:: Provided material ::

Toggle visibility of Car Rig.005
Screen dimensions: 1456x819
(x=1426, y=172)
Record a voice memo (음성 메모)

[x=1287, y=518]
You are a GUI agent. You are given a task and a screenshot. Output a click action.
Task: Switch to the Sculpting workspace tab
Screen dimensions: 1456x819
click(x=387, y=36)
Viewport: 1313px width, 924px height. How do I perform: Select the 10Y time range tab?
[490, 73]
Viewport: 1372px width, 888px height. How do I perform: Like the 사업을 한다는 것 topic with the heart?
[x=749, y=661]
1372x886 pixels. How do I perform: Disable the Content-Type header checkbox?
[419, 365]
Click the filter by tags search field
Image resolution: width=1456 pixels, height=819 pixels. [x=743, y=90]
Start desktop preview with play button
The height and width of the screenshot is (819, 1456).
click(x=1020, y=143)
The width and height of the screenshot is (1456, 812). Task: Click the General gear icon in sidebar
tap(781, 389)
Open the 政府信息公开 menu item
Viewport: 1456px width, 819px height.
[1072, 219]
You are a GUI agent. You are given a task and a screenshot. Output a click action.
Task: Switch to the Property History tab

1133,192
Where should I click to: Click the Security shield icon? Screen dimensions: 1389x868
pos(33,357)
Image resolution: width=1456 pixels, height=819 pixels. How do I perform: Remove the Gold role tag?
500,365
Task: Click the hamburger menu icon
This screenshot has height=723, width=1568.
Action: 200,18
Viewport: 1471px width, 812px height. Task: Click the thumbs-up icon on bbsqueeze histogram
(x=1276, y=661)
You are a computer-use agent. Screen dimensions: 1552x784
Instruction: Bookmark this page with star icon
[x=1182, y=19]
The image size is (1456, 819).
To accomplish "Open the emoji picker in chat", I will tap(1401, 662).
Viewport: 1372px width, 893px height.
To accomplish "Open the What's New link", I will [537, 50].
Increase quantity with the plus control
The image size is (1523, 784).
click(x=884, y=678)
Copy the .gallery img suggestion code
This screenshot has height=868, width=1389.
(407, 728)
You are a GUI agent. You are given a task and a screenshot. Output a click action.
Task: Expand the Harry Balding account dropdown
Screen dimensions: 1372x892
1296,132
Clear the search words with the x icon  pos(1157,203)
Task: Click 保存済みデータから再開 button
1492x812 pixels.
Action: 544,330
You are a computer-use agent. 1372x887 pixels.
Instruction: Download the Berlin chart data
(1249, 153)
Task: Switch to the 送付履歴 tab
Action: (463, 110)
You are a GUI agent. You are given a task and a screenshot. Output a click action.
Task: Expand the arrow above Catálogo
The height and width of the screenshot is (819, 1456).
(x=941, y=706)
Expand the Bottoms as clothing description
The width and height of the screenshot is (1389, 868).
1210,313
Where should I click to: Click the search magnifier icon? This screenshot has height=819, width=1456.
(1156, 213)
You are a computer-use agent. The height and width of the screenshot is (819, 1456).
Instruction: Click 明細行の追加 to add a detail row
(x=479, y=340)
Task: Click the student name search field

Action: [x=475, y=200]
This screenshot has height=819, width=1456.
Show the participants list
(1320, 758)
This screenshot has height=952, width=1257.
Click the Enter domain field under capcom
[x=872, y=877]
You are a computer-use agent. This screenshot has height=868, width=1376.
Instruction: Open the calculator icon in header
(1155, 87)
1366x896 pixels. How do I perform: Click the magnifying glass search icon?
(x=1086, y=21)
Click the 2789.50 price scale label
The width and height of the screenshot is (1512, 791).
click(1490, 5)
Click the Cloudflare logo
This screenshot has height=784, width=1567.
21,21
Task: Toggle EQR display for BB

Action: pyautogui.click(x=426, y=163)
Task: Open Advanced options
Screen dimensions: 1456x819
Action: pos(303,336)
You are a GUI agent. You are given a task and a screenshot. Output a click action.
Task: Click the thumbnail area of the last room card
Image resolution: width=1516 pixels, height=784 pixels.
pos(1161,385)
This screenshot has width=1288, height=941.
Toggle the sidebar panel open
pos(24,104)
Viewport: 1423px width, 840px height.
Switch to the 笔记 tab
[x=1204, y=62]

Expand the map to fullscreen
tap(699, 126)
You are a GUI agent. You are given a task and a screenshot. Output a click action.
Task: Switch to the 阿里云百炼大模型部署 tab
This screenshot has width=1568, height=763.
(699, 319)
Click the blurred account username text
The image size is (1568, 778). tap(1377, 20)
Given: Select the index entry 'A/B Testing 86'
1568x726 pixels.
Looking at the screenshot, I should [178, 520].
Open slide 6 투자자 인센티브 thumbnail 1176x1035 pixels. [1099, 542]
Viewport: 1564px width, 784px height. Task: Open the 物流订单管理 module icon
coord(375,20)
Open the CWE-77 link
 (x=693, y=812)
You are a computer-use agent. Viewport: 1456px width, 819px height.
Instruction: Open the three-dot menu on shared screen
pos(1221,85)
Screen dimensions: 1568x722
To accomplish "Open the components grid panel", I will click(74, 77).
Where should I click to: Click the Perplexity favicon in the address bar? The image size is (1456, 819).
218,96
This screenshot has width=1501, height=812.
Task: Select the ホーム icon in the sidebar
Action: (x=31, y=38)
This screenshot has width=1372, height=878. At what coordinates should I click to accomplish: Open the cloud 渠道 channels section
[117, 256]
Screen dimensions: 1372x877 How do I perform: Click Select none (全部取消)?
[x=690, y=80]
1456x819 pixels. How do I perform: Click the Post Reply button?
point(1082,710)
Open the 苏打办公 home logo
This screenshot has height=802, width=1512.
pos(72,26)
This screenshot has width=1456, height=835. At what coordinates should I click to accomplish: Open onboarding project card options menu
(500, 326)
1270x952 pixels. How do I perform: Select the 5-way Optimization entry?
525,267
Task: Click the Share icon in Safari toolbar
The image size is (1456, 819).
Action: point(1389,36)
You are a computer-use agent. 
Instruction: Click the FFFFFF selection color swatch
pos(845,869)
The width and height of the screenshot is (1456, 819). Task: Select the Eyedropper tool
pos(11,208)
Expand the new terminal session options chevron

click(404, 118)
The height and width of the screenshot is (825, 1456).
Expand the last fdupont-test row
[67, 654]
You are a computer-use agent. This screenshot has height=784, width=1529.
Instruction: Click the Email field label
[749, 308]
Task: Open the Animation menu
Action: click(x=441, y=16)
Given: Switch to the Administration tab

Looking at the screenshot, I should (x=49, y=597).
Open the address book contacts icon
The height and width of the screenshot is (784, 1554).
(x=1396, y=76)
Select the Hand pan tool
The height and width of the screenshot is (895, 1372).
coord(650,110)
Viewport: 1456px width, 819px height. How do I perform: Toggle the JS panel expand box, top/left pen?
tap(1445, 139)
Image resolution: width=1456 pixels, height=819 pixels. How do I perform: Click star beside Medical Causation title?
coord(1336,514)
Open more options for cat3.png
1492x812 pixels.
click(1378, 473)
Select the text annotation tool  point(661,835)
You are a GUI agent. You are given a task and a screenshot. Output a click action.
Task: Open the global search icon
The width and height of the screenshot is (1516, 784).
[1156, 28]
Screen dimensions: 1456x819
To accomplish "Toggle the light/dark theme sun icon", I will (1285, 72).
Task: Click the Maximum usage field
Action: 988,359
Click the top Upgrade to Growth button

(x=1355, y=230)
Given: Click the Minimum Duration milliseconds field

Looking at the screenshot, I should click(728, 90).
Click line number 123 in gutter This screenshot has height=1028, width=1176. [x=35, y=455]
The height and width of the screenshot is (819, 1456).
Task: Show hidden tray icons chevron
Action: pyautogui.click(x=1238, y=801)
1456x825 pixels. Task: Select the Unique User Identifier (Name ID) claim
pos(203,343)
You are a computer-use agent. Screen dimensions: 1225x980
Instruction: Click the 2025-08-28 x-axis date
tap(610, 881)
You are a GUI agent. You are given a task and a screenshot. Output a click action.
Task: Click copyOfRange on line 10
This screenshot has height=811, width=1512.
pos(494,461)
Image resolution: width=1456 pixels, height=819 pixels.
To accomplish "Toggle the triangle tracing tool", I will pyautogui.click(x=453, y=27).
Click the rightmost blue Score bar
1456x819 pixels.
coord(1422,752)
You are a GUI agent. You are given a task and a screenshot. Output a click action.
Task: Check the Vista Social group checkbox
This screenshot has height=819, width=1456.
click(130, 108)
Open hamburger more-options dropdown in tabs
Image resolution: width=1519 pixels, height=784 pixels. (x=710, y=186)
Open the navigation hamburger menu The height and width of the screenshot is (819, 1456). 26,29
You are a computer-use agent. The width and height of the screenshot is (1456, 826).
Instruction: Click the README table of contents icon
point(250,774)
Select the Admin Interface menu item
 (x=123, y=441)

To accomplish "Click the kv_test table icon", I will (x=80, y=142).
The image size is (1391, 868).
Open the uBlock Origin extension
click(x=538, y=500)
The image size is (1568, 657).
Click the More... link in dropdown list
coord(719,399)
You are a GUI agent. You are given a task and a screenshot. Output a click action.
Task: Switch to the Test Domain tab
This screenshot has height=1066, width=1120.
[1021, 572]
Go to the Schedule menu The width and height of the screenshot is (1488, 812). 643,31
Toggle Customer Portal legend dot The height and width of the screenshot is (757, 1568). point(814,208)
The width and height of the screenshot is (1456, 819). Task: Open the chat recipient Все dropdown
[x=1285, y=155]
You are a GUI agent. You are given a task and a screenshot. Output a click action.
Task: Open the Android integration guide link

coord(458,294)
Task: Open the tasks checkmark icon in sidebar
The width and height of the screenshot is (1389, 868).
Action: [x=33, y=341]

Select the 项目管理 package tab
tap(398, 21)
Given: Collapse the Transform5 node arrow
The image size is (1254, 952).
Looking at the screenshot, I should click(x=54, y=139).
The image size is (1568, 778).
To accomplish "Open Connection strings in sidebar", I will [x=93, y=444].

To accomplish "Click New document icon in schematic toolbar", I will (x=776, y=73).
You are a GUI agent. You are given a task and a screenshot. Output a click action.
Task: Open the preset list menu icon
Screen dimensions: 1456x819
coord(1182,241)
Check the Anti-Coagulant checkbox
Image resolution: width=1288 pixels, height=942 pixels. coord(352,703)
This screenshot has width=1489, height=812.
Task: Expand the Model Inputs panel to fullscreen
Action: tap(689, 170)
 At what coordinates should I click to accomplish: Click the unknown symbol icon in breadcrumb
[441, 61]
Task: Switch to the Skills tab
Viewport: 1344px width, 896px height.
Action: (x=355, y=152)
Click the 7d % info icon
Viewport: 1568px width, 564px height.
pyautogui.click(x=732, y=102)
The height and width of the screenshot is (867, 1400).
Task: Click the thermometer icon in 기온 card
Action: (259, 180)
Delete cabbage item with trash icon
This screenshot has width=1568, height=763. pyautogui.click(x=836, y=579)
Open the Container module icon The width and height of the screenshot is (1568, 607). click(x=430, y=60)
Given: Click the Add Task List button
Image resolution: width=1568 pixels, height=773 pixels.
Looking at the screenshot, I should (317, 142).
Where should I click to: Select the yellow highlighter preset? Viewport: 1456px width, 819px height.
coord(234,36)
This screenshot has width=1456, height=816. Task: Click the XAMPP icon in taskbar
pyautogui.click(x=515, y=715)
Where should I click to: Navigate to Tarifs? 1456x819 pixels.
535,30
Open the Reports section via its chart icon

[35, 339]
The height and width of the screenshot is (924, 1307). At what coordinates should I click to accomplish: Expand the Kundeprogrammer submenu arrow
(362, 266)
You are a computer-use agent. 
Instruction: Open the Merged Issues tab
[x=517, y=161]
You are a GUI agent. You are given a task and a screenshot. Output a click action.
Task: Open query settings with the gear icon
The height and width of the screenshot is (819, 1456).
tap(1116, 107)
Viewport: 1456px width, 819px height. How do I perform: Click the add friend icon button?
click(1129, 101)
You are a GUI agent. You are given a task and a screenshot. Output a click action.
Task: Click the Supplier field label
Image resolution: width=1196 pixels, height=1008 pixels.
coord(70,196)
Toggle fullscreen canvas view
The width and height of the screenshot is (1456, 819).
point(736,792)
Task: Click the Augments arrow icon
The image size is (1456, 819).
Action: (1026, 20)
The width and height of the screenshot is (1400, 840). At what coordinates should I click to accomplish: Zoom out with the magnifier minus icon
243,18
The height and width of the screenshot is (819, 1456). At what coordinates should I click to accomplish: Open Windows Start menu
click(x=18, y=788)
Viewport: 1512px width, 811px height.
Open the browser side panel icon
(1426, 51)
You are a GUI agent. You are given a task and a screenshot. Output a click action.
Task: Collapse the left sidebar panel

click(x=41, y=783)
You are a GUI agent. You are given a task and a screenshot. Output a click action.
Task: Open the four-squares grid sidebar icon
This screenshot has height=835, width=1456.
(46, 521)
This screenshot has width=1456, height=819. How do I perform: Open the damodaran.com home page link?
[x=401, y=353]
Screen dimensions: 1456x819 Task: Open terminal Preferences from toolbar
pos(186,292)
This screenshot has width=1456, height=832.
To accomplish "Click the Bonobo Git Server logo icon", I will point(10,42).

:::

■ To do
Copy every line above that includes the string "grid".

■ Your solution
To accomplish "Open the components grid panel", I will click(74, 77).
Task: Open the four-squares grid sidebar icon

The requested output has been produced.